Penale

Covid-19, sulla legittimità della sospensione della prescrizione parola alla Consulta

Il 18 novembre la Corte costituzionale giudicherà la legittimità del modello emergenziale adottato anche dal recentissimo Dl 149/2020

immagine non disponibile

di Francesco Machina Grifeo

Mentre il Governo con il Dl Ristori bis (pubblicato sulla G.U. del 9 novembre), per fronteggiare la pandemia, ricorre nuovamente ad una moratoria della prescrizione, la Consulta si appresta a decidere sulla compatibilità della sospensione del decorso dei termini prescrizionali con il principio della irretroattività delle norme penali più sfavorevoli.

Il 18 novembre infatti la Corte costituzionale discuterà tre ordinanze di rimessione – dei Tribunali di Siena, Spoleto e Roma – che pongono la questione dell'applicabilità anche ai reati commessi prima del 9 marzo della sospensione della prescrizione disposta fino all'11 maggio 2020. La norma, prevista in prima battuta dal Dl "Cura Italia", il n. 18/2020 (e ritenuta costituzionalmente legittima dalla Cassazione, sentenza n. 25222/2020), venne disposta come conseguenza del rinvio d'ufficio dei procedimenti penali e della sospensione dei termini per il compimento di qualsiasi atto stabiliti nello stesso arco di tempo.

La decisione della Corte servirà dunque a comprendere se il modello, seguito anche dal recentissimo Dl 149/2020, che aggancia alla sospensione dei processi per l'emergenza Covid anche la sospensione del decorso della prescrizione abbia o meno una tenuta costituzionale.

Ne dubita il Tribunale di Siena che riagganciandosi alla giurisprudenza di legittimità, e costituzionale, secondo cui la prescrizione ha natura "sostanziale" paventa una possibile violazione del principio di legalità espresso dall'articolo 25, secondo comma, della Costituzione.
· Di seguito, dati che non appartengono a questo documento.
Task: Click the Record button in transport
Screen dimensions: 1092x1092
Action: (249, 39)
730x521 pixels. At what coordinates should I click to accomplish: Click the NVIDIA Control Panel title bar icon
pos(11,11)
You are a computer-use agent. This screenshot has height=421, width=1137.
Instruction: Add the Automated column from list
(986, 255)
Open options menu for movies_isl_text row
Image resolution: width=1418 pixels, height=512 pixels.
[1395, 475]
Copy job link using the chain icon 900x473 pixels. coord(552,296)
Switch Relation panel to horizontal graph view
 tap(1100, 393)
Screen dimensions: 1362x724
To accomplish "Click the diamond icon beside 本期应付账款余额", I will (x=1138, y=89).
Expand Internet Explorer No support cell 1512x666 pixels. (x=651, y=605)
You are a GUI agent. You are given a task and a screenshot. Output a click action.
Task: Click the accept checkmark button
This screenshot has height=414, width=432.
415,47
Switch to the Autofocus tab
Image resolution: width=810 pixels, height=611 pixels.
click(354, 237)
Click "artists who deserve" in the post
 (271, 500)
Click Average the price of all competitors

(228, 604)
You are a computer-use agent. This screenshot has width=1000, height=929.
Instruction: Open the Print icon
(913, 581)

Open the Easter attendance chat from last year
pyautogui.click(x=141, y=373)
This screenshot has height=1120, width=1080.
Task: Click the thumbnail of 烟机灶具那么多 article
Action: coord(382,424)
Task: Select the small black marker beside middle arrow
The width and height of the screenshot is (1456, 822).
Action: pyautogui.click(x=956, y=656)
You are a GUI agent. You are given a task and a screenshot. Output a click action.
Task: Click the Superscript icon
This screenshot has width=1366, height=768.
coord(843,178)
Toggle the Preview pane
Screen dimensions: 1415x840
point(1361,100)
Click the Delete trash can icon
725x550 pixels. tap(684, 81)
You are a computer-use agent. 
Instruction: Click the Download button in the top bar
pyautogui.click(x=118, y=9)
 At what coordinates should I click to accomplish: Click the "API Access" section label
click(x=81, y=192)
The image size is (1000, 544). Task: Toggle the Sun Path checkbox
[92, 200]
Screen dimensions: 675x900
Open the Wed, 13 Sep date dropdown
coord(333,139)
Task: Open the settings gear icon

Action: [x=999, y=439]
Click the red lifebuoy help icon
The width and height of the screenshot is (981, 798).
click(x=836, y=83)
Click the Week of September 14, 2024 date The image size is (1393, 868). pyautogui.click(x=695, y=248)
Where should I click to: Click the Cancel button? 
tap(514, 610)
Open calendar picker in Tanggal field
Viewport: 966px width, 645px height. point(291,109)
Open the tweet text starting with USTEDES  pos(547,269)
Secondo il rimettente infatti il divieto di applicazione retroattiva delle modifiche in senso sfavorevole al reo varrebbe anche per le regole concernenti la sospensione e l'interruzione del termine di prescrizione. In questo senso la disposizione censurata (comma 4 dell'articolo 83 del Dl n. 18 del 2020), concernendo condotte anteriori alla sua entrata in vigore, "avrebbe determinato un aggravamento del regime di punibilità, consistente nel prolungamento, pari sessantatré giorni, del tempo necessario a prescrivere, e ciò in contrasto con il principio di irretroattività della legge penale sfavorevole".

Anche il Tribunale di Spoleto solleva (in riferimento agli artt. 25, co. 2, e 117, co. 1, della Costituzione, quest'ultimo in relazione all'art. 7 della CEDU) questione di legittimità costituzionale dell'articolo 83, co. 4, del Dl n. 18 del 2020 (come modificato dall'art. 36 del Dl n. 23 del 2020), nella parte in cui prevede che il periodo di sospensione della prescrizione si applica anche a fatti di reato commessi anteriormente alla sua entrata in vigore. In particolare, pone l'accento sulla rilevanza costituzionale del diritto all'oblio da cui deriverebbe la necessità che lo Stato persegua e punisca reati entro tempi certi e predefiniti, non modificabili ad libitum.

Sulla stessa linea, infine, il Tribunale di Roma che muove dall'assunto che la prescrizione deve essere considerata un istituto di diritto penale sostanziale e che quindi le modifiche della sua disciplina sono assoggettate alle regole della successione delle leggi penali nel tempo e ai principi della irretroattività delle disposizioni sfavorevoli al reo e della retroattività delle disposizioni favorevoli. Mentre l'articolo 36 del Dl n. 23 del 2020 è censurato nella parte in cui dispone la proroga all'11 maggio dei termini posti dal Dl n. 18 del 2020.